Supplied records:
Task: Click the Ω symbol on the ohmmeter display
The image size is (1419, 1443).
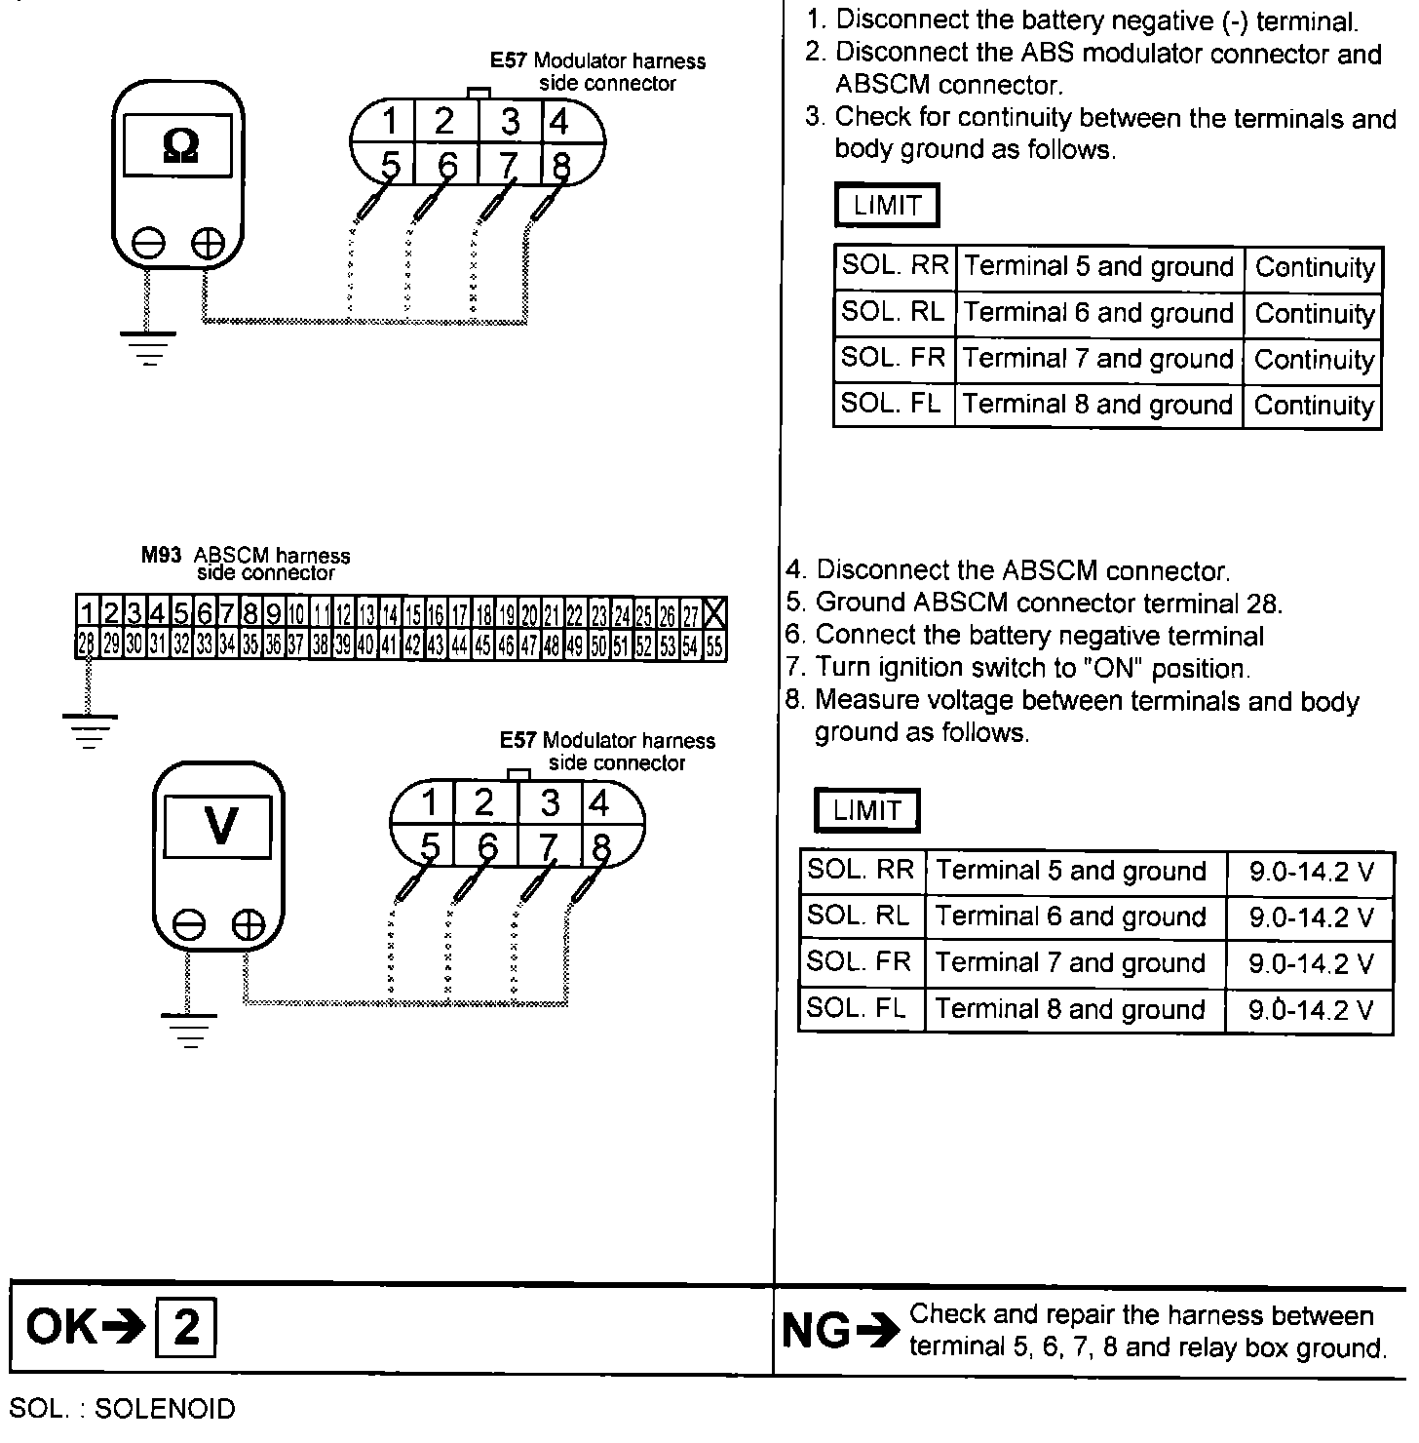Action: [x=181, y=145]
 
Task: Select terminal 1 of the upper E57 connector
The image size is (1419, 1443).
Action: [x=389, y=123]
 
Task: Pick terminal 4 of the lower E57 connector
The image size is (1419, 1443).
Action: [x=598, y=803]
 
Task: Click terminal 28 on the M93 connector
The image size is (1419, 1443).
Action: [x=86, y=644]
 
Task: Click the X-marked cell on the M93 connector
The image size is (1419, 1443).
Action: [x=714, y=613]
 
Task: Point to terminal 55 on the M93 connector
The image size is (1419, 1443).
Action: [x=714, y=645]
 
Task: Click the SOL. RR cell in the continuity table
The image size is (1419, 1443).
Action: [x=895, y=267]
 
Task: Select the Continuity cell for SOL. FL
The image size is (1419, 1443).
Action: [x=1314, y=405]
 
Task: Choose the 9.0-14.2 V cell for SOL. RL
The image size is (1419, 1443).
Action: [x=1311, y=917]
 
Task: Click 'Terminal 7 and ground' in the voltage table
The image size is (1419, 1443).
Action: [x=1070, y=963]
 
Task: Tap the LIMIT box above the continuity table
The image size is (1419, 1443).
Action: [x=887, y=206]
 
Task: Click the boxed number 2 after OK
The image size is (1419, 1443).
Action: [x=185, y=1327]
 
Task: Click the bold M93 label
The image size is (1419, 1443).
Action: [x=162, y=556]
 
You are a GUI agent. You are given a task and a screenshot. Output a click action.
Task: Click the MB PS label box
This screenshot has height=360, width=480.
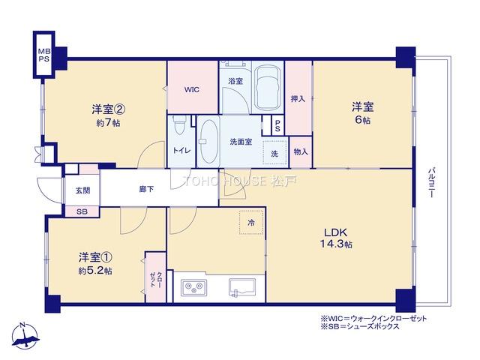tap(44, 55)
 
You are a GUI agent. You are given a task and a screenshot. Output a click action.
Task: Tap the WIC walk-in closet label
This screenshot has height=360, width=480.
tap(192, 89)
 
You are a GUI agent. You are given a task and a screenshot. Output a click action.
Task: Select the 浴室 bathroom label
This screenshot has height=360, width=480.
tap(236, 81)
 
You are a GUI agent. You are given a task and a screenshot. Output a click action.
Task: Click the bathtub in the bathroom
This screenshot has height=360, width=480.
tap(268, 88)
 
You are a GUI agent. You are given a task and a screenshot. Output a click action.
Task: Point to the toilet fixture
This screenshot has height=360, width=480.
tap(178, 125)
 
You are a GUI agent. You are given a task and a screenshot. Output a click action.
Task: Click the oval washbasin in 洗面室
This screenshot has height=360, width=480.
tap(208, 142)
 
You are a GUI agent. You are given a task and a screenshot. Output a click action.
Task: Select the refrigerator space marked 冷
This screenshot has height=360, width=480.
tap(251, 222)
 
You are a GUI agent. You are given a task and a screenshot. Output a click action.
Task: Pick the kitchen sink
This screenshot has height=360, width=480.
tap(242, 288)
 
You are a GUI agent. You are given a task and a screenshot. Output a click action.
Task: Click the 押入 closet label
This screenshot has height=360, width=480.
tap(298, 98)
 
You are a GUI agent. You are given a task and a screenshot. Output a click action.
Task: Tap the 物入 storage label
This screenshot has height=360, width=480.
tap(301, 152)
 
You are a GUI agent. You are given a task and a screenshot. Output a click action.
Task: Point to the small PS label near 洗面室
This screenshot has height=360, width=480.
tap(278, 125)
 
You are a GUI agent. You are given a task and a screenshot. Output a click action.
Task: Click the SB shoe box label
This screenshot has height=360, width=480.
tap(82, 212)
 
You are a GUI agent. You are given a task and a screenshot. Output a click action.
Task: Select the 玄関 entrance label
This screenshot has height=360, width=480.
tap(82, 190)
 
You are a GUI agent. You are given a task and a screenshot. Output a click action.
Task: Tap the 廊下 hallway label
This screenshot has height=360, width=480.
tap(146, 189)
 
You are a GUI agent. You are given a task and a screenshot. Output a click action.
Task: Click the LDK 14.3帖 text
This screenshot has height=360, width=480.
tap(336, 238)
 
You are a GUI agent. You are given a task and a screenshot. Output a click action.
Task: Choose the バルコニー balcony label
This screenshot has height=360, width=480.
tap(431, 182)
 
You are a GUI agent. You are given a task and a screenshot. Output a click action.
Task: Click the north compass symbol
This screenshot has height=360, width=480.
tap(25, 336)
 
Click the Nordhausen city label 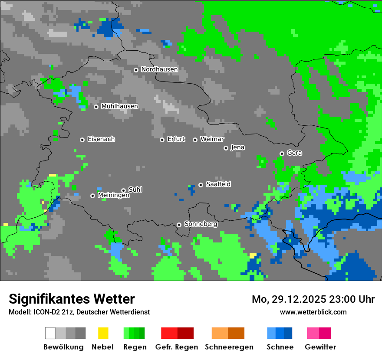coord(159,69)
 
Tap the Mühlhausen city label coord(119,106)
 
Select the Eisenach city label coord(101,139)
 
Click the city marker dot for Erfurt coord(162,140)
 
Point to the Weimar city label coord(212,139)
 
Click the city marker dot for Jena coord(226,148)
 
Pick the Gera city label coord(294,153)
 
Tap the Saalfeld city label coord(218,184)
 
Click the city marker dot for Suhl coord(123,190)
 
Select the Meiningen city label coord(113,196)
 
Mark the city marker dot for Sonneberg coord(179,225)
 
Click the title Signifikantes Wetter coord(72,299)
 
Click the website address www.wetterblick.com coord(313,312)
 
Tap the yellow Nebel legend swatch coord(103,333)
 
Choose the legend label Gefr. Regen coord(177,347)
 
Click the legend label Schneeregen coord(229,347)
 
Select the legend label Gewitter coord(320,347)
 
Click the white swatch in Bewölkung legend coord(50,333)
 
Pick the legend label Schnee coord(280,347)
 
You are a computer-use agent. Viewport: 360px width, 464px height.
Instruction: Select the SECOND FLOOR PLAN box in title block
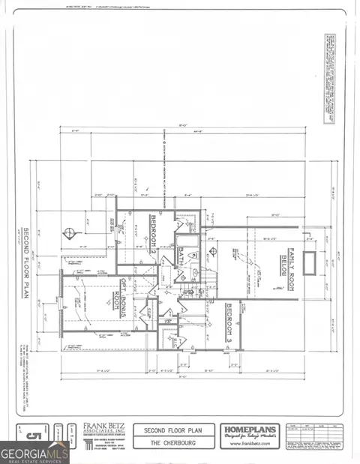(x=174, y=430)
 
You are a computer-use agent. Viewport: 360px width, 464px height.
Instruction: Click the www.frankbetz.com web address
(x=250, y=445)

Given task: Copy the records from the line holding "Choose the legend" through the end of the records, inclusive, changing "legend label" to "legend text" and leaving everything else as it is. Omit the pictures.

Right answer:
Choose the legend text Gefr. Regen coord(177,347)
 
Click the legend text Schneeregen coord(229,347)
 
Select the legend text Gewitter coord(320,347)
 
Click the white swatch in Bewölkung legend coord(50,333)
 
Pick the legend text Schnee coord(280,347)
 
You are a computer-use agent. Viewport: 360px width, 464px height.
Instruction: Select the SECOND FLOOR PLAN box in title block
(x=174, y=430)
 
You are a computer-use agent. Viewport: 360px width, 464px height.
Instruction: Click the www.frankbetz.com web address
(x=250, y=445)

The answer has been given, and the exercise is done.